- **What this task involves**
Where the listing below reaches the line containing "Where should I click to: Click the folder", start writing out lines exactly, and stop once the line containing "Click the 更换形象 change-appearance icon" has been written.

- **Stored data**
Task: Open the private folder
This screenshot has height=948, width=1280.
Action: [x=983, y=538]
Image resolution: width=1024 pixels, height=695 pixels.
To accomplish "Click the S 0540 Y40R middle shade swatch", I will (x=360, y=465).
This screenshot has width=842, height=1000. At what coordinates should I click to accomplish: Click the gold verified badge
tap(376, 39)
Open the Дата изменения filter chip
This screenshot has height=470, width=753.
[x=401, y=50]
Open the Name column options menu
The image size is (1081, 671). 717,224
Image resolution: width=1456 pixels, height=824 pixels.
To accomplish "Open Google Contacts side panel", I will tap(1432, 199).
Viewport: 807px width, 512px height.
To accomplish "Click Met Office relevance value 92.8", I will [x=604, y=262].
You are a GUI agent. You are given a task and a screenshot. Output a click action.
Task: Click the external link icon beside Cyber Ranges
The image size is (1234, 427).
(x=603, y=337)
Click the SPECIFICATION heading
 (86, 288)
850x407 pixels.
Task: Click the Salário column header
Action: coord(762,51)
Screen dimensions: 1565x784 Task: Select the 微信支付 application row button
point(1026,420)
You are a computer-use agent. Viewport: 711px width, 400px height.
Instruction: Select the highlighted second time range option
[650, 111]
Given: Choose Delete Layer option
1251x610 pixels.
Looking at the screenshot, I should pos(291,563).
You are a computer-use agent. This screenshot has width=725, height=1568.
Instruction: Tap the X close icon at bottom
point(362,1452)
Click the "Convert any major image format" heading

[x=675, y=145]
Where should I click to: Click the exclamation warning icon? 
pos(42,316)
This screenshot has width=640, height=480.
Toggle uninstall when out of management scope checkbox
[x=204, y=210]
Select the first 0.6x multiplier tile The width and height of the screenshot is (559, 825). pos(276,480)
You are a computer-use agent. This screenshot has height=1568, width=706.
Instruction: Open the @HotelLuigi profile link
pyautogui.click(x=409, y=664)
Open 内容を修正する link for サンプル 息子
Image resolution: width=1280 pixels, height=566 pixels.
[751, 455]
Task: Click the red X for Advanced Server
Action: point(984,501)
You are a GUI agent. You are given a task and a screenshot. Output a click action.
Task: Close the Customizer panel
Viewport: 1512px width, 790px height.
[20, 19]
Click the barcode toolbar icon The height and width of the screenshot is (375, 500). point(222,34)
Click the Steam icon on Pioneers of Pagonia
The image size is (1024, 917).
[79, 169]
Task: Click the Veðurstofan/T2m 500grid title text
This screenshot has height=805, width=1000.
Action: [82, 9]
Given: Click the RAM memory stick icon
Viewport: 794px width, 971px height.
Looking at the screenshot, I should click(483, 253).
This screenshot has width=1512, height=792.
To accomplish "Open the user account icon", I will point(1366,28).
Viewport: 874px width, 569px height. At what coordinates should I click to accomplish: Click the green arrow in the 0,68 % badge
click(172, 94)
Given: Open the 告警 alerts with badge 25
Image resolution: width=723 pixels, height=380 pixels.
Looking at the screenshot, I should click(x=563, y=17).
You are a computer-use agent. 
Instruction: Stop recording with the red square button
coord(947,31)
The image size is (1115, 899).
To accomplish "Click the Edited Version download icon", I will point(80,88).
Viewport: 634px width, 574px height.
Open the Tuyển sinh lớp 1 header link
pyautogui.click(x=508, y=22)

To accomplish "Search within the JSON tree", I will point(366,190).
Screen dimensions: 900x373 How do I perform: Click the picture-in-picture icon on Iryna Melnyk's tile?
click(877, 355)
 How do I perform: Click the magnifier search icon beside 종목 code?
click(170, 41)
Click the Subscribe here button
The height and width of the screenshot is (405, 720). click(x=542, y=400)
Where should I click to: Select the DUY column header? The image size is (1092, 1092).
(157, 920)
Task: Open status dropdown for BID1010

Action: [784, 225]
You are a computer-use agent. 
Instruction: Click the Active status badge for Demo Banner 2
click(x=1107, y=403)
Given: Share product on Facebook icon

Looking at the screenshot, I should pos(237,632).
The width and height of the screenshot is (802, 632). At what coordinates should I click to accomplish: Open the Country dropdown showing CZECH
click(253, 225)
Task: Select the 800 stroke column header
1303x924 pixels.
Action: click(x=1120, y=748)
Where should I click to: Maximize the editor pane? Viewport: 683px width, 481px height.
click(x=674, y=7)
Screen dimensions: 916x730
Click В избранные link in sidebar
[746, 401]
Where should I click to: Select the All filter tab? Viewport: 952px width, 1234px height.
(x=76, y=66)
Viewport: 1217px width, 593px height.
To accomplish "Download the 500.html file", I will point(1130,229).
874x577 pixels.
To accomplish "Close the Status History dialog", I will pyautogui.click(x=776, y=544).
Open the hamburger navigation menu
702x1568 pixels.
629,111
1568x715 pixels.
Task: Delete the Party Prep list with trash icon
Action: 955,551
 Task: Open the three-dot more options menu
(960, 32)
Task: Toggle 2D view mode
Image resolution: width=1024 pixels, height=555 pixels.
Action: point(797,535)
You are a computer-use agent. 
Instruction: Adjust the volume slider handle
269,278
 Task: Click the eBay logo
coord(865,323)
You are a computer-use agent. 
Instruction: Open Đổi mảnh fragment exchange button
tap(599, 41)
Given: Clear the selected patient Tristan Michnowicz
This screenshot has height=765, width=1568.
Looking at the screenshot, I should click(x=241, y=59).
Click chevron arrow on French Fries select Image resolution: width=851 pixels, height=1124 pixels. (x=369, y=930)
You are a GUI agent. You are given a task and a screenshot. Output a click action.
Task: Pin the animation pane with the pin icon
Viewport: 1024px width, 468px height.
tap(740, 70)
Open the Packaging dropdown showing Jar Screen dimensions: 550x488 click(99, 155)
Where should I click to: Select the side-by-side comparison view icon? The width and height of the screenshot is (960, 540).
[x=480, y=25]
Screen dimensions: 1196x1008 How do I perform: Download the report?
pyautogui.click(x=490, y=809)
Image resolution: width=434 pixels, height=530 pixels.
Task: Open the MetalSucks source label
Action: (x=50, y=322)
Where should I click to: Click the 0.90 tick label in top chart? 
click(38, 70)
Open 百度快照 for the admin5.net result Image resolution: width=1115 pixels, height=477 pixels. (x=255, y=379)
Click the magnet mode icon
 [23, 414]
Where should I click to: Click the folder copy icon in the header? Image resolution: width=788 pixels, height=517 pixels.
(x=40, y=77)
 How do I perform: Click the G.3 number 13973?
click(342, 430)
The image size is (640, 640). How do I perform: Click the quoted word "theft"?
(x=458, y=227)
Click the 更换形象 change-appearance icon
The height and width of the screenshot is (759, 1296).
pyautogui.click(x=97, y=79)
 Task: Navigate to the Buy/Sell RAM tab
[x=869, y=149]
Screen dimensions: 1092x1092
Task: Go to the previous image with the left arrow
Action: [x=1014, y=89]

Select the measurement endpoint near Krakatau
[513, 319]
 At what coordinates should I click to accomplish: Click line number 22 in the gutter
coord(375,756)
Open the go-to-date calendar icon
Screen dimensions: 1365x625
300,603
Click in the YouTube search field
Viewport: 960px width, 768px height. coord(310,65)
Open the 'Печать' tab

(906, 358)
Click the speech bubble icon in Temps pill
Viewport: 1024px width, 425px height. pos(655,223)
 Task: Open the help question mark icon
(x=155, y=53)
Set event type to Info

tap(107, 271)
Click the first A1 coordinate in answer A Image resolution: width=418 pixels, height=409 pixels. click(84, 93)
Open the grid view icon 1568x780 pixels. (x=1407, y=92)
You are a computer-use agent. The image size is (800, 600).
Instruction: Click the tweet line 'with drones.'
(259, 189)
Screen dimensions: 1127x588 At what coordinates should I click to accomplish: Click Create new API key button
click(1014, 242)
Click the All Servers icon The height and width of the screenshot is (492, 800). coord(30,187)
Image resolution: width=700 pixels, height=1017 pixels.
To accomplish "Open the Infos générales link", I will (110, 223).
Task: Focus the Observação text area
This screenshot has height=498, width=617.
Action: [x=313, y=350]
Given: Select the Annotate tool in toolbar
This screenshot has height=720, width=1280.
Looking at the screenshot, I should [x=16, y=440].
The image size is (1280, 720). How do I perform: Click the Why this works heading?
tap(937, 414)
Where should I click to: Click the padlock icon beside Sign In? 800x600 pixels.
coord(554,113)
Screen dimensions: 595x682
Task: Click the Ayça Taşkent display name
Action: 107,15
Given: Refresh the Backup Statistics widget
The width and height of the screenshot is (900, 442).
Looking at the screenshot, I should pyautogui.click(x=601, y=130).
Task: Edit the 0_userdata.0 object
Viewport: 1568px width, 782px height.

- **Answer for the task**
Where should I click to: Click the folder copy icon in the header? Image resolution: width=788 pixels, height=517 pixels.
(x=40, y=77)
 How do I perform: Click the G.3 number 13973?
click(342, 430)
The image size is (640, 640). How do I perform: Click the quoted word "theft"?
(x=458, y=227)
Click the 更换形象 change-appearance icon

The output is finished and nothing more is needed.